> [WHAT IS REQUIRED] Starting at the line that contains "Where should I", transcribe every remaining line of the data below exactly, and omit all pictures.

Stored data

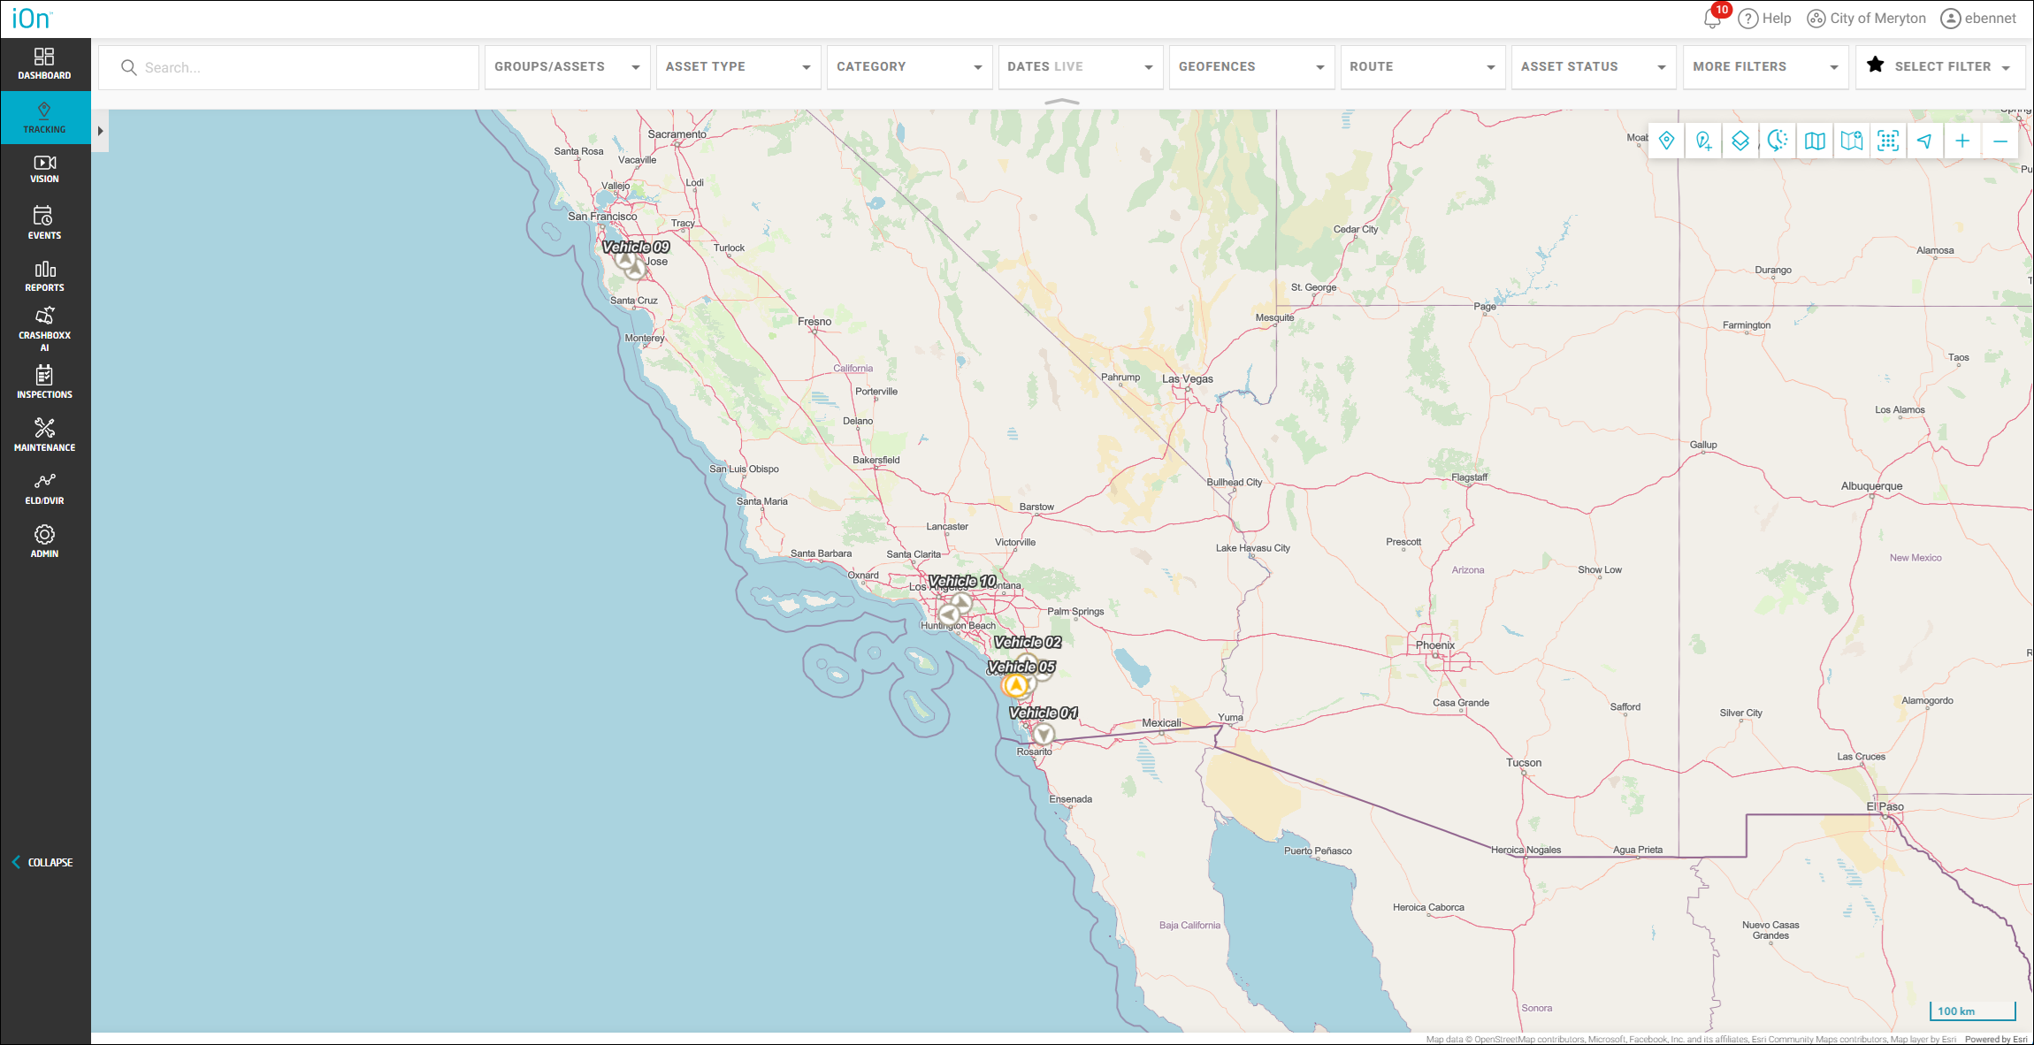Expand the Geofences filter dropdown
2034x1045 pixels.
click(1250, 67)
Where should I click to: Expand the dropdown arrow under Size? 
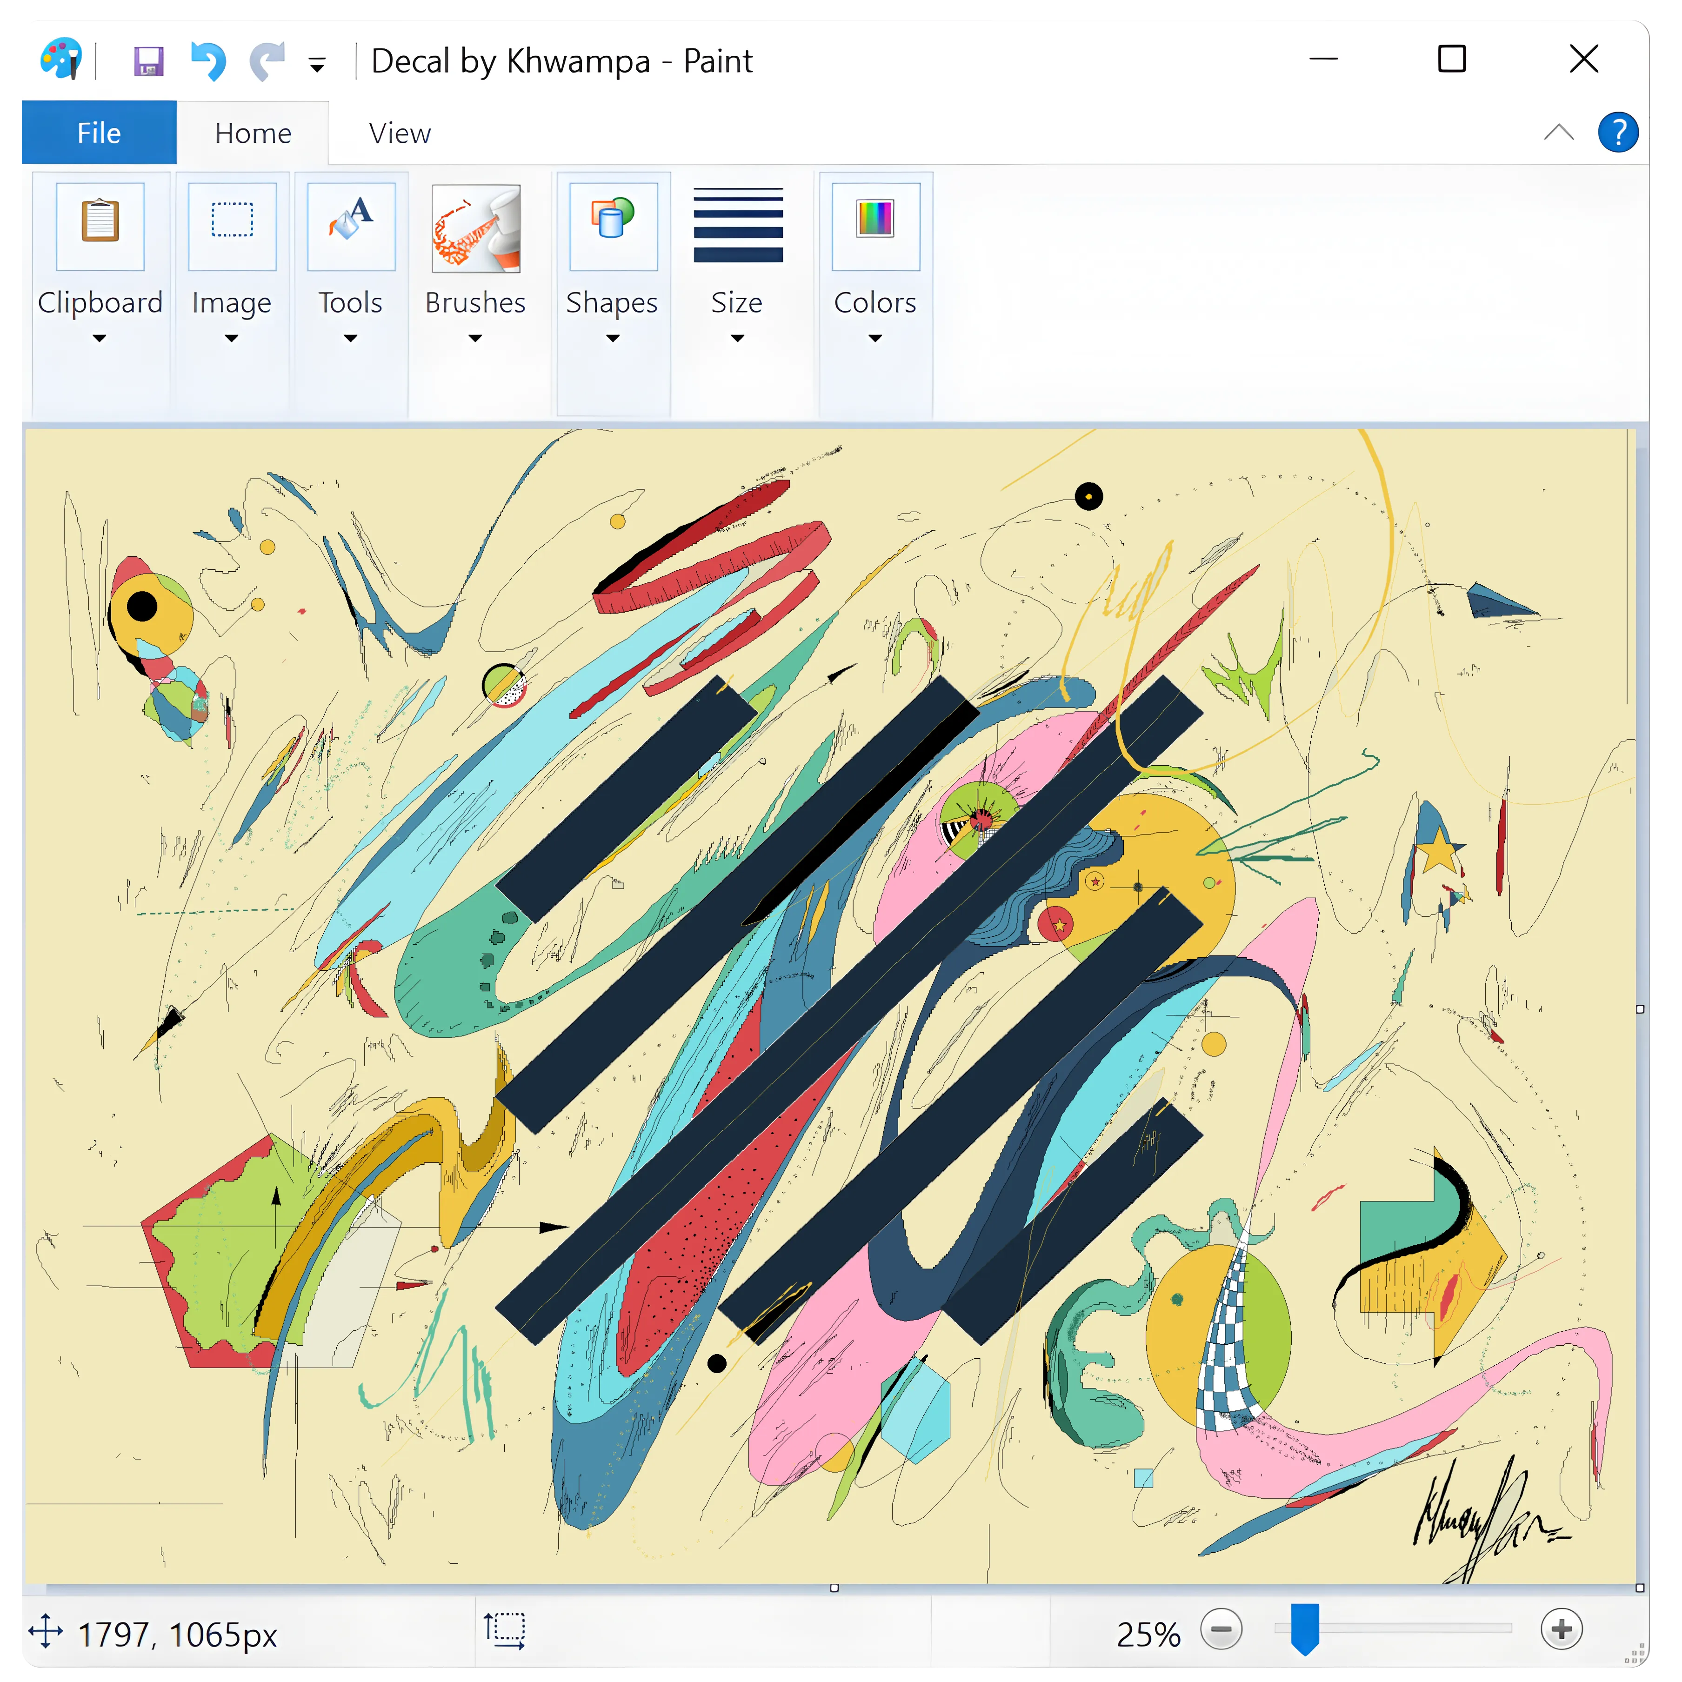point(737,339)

> [ANSWER TO THE PROBLEM]
Where should I click to: Expand the dropdown arrow under Size? 
point(737,339)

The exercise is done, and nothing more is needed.